» **やること**
「1456x819 pixels. At」を含む行から「Action: pos(693,110)」を含む行まで（両端を含む）を、1行を1つの文字列とするJSONリストに整形せよ。空行は除く。

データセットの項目
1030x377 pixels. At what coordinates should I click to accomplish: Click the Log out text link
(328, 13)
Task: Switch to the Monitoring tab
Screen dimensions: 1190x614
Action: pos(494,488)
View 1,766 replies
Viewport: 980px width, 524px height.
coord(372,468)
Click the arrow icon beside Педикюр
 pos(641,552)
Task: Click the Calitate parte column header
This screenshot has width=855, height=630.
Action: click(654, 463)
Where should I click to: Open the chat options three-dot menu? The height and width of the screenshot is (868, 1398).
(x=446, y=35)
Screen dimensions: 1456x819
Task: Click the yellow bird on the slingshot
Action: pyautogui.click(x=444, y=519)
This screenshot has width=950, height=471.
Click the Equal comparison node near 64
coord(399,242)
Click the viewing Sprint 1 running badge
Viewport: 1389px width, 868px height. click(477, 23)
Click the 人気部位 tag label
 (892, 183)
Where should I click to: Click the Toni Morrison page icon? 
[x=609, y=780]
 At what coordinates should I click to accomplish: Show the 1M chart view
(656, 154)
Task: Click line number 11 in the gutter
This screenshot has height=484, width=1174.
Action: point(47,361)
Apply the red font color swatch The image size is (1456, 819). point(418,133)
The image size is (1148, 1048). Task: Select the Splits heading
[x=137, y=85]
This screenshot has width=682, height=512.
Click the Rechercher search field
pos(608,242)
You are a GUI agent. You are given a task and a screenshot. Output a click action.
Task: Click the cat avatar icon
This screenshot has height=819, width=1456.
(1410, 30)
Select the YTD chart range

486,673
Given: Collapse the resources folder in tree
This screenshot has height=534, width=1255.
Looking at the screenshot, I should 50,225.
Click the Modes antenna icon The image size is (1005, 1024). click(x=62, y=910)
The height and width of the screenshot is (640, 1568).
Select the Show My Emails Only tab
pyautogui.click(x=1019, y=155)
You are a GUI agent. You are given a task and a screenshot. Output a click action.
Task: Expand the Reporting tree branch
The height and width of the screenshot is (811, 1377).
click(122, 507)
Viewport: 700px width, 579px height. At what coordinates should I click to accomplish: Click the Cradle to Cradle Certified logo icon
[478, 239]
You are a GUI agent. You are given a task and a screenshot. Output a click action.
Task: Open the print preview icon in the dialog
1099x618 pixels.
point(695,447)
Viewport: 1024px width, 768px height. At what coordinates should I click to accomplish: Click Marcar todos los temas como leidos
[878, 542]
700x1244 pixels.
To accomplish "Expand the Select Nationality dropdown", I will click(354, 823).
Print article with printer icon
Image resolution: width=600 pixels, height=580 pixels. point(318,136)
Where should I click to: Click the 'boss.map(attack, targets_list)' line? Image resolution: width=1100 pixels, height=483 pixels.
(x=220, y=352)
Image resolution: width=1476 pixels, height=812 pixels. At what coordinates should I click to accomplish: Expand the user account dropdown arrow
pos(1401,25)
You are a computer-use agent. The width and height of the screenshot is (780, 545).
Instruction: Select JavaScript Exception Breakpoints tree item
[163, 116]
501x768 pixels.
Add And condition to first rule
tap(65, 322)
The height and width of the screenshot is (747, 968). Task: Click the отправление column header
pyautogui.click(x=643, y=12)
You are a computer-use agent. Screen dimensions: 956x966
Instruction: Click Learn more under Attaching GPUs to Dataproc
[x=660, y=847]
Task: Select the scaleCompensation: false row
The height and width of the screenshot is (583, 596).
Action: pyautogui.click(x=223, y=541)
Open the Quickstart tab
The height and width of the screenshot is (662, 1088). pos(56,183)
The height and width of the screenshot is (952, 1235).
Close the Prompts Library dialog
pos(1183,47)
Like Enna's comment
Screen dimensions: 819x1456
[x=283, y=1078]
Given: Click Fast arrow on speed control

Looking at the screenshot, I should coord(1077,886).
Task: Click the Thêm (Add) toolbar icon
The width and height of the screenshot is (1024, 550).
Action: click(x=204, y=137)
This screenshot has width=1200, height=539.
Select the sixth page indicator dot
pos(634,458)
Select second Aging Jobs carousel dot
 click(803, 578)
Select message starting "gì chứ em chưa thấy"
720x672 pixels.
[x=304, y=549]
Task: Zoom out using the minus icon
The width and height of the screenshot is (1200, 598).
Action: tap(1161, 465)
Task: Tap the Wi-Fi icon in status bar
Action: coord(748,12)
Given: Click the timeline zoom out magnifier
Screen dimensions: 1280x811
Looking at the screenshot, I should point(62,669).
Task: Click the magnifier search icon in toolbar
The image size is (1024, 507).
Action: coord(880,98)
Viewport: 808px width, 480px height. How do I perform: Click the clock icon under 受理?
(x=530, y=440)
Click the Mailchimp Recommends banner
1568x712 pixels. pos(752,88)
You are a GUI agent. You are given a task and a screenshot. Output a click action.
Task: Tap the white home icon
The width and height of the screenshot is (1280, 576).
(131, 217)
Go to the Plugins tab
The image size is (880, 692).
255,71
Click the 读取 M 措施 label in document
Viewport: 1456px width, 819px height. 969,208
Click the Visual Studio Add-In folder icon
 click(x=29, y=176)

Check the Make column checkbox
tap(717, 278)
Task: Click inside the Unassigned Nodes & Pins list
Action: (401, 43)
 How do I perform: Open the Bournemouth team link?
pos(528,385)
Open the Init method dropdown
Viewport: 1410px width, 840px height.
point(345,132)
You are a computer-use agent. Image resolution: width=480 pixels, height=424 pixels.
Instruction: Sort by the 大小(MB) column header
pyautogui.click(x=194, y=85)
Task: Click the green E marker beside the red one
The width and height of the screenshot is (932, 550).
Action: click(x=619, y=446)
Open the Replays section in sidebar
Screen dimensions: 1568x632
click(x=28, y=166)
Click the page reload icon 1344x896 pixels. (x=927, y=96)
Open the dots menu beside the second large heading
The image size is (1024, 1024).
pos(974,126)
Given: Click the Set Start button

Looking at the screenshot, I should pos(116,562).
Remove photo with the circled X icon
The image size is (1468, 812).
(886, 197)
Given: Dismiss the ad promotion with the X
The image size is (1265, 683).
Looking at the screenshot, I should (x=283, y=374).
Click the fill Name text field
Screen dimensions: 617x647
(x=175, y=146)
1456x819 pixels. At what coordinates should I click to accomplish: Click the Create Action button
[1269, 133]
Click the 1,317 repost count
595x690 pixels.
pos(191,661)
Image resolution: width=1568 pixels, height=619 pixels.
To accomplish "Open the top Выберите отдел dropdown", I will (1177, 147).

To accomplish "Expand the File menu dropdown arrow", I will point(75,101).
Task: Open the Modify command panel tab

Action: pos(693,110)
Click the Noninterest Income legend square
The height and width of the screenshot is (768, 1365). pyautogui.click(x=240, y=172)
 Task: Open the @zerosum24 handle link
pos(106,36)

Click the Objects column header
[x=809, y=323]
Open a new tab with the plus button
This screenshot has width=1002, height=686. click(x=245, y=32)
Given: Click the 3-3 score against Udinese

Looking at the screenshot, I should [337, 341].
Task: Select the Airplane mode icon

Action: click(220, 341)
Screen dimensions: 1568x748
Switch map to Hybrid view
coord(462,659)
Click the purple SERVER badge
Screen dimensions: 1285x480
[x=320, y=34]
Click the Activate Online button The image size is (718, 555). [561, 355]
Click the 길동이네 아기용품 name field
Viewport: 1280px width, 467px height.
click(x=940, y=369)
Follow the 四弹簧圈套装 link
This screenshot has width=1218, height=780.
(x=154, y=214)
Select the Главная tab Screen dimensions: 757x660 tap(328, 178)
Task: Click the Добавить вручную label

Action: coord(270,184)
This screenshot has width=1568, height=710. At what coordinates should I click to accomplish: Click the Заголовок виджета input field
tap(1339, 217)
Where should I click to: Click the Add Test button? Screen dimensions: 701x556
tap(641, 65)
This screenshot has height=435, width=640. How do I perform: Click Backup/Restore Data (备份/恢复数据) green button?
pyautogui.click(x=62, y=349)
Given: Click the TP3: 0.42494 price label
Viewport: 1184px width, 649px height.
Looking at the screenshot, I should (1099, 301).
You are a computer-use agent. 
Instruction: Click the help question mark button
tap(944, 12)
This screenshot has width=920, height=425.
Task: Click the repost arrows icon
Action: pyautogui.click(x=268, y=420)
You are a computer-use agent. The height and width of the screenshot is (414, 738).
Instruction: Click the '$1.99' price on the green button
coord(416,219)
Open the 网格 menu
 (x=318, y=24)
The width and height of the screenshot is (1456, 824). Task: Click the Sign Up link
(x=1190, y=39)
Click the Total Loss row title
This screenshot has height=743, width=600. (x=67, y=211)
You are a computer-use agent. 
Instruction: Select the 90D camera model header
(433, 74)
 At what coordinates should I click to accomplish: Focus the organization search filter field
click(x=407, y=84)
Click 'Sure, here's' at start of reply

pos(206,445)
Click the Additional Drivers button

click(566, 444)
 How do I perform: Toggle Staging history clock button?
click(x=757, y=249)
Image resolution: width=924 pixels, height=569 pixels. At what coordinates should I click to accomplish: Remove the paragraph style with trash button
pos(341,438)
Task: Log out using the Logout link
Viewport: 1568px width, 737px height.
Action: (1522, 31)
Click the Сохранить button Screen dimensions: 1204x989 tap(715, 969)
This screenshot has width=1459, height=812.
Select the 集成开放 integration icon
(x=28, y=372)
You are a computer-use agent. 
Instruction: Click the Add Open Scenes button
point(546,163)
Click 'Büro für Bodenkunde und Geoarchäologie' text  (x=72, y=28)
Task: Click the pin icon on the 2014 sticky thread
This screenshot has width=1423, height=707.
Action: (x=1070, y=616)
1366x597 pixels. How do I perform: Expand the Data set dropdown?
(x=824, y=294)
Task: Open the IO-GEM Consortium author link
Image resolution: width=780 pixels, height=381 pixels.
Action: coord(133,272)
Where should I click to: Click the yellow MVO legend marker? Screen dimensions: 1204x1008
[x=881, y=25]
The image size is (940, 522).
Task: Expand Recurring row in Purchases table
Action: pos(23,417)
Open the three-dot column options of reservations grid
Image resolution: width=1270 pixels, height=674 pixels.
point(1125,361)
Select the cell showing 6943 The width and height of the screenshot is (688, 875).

» **解答**
[
  "1456x819 pixels. At what coordinates should I click to accomplish: Click the Create Action button",
  "[1269, 133]",
  "Click the 1,317 repost count",
  "595x690 pixels.",
  "pos(191,661)",
  "Image resolution: width=1568 pixels, height=619 pixels.",
  "To accomplish \"Open the top Выберите отдел dropdown\", I will (1177, 147).",
  "To accomplish \"Expand the File menu dropdown arrow\", I will point(75,101).",
  "Task: Open the Modify command panel tab",
  "Action: pos(693,110)"
]